> [YOUR ASSIGNMENT]: Only the lines below between the ones containing "The height and width of the screenshot is (800, 794)." and "Task: Expand the", inclusive, are to be reproduced, each exactly as it stands.

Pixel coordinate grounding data
------------

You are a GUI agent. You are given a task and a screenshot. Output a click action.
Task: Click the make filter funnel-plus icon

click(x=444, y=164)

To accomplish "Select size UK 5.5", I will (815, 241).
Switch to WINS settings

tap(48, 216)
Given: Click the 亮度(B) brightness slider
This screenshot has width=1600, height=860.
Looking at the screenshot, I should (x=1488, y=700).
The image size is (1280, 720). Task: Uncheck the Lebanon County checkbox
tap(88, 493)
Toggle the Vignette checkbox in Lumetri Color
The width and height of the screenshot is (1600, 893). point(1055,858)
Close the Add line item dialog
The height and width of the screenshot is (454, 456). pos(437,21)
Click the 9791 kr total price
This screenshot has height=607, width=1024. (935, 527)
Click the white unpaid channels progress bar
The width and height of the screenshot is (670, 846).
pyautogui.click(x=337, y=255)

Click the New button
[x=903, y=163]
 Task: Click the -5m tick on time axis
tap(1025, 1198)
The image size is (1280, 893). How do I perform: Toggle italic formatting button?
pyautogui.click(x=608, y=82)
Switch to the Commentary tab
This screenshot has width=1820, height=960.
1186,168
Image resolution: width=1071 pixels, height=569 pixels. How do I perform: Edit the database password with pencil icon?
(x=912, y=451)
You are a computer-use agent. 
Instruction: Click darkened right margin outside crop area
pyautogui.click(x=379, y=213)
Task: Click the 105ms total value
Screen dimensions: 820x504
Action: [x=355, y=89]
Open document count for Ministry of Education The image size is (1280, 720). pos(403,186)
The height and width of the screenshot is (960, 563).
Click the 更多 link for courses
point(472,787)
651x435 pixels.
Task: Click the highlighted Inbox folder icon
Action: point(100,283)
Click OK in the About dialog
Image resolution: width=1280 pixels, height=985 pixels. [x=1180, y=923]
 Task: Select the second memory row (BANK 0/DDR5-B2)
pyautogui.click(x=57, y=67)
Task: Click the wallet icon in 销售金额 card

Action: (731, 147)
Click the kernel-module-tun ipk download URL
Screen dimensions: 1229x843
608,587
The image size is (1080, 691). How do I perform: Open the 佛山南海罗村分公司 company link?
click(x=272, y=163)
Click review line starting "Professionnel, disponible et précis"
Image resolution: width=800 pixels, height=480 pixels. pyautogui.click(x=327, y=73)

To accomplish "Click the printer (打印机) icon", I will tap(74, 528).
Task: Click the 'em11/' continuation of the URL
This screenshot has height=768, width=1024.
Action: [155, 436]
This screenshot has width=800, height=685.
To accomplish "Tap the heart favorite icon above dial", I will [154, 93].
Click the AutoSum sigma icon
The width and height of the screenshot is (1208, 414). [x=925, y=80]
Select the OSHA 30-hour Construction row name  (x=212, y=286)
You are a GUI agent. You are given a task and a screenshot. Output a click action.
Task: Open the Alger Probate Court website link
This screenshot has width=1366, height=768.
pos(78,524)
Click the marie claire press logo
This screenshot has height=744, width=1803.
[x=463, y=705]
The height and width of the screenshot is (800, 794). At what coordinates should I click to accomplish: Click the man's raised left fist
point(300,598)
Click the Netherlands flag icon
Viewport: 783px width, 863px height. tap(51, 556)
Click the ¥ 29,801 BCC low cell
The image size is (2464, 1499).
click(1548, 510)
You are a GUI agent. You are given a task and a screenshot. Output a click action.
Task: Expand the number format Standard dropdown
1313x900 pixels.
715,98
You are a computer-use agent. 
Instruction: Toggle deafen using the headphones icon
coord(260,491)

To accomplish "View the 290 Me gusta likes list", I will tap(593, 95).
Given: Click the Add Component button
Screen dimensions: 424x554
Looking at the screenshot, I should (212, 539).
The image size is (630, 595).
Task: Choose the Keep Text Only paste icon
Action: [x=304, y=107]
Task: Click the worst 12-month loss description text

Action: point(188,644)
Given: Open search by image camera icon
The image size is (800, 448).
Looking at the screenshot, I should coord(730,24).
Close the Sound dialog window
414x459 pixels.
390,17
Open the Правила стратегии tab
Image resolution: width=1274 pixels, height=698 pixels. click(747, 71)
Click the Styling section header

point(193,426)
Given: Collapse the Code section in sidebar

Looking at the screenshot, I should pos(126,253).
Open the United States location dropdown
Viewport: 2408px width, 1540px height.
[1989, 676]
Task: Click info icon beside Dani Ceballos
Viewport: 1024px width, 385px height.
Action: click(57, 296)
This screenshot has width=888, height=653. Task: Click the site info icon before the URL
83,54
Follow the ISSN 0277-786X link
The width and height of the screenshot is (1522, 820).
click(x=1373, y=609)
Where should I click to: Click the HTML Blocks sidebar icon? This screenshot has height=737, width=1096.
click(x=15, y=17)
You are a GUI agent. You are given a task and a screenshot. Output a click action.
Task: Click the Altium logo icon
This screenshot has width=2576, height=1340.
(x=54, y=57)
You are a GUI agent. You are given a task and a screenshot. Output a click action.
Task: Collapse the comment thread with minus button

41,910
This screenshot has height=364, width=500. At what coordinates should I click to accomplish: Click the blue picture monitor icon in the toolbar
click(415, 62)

------------

> [RESPONSE]:
The height and width of the screenshot is (800, 794). At what coordinates should I click to accomplish: Click the man's raised left fist
point(300,598)
Click the Netherlands flag icon
Viewport: 783px width, 863px height. tap(51, 556)
Click the ¥ 29,801 BCC low cell
The image size is (2464, 1499).
click(1548, 510)
You are a GUI agent. You are given a task and a screenshot. Output a click action.
Task: Expand the number format Standard dropdown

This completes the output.